• PROMPT:
A single number is the answer: the count of lines below that contain "Collapse".

• LISTED ENTRIES:

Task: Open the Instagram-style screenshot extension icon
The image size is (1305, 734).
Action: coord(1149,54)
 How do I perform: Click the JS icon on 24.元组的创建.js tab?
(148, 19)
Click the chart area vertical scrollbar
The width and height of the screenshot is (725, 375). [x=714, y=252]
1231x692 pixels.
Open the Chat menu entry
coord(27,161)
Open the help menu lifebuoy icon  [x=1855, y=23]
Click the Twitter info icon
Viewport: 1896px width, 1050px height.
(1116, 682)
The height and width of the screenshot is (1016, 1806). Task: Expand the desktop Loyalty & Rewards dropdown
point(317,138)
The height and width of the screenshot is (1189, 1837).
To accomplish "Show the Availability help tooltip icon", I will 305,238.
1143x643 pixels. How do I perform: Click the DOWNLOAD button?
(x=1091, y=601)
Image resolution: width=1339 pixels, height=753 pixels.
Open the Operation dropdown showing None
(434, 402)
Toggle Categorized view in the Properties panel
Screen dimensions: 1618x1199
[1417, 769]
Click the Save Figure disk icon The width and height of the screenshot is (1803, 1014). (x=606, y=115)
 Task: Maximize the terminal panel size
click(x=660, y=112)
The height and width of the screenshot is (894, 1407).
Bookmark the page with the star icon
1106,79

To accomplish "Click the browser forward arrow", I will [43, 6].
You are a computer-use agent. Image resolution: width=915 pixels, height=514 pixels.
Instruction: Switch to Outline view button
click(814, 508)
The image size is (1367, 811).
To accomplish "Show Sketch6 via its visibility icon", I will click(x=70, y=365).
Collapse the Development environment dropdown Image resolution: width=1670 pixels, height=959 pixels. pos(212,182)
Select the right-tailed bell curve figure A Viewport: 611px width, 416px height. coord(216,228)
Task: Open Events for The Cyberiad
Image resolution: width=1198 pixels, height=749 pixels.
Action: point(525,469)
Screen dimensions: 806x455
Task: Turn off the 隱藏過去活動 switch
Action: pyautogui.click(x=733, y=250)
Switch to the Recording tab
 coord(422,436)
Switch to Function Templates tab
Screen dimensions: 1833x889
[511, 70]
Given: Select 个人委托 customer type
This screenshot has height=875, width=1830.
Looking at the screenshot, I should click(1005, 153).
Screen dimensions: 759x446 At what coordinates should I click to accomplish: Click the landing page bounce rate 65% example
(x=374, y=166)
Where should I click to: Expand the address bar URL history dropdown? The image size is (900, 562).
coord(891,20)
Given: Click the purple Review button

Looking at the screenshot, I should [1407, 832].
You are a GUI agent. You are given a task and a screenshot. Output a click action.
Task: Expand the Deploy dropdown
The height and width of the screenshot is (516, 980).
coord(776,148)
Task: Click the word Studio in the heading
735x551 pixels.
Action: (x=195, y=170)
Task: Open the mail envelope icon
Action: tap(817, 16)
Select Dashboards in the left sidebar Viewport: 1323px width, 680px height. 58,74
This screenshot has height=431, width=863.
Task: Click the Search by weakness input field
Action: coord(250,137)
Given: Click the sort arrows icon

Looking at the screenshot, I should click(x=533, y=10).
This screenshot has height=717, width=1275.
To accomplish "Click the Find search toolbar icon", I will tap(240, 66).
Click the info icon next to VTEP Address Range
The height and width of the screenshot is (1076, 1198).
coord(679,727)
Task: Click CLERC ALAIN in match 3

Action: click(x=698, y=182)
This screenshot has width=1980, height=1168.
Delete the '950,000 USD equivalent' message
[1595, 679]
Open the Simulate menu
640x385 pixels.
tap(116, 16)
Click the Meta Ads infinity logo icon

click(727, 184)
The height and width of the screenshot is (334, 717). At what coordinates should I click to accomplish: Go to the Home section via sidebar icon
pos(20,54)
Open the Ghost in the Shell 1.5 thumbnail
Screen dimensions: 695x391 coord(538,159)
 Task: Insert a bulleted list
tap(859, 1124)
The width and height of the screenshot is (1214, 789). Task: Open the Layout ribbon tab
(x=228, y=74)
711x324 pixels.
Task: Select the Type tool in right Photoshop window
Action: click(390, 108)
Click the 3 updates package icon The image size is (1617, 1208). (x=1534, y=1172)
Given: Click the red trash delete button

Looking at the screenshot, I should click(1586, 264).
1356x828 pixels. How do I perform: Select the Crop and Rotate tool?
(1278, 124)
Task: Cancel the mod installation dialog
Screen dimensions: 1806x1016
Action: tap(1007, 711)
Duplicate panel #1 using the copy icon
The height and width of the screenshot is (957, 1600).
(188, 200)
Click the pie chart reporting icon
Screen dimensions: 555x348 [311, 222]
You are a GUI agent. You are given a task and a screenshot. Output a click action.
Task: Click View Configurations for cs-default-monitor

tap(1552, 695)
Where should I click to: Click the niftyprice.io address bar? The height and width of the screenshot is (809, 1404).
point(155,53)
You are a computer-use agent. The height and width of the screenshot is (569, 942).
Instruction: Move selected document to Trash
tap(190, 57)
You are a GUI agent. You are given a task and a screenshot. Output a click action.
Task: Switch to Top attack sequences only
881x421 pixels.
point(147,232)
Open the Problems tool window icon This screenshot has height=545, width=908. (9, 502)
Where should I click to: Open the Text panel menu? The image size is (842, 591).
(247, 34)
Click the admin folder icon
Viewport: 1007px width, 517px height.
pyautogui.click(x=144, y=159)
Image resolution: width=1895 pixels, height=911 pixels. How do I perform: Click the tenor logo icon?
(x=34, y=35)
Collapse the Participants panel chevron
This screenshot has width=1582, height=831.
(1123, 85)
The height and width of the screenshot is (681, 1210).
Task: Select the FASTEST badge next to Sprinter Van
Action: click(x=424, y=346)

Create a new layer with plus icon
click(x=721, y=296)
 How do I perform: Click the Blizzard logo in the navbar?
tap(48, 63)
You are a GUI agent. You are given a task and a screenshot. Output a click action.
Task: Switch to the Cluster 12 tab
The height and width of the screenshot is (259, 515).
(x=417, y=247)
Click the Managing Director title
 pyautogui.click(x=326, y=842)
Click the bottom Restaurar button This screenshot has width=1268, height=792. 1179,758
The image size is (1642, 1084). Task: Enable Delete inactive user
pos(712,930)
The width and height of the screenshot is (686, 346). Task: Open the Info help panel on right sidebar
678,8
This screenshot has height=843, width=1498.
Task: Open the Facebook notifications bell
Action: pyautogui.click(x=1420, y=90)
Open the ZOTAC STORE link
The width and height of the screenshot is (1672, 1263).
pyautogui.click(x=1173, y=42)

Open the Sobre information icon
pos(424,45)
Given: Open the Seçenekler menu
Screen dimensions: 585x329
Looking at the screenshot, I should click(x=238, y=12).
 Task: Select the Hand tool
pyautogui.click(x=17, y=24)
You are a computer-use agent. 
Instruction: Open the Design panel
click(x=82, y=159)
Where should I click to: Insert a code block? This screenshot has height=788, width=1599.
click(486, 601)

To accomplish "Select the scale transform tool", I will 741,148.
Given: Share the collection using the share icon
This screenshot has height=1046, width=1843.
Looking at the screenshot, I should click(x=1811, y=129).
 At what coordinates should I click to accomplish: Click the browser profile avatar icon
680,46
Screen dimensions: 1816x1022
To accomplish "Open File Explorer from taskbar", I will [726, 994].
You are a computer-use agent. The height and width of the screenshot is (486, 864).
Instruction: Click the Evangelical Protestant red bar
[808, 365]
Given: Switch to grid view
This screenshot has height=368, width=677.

• RESULT OF THIS EXERCISE:
2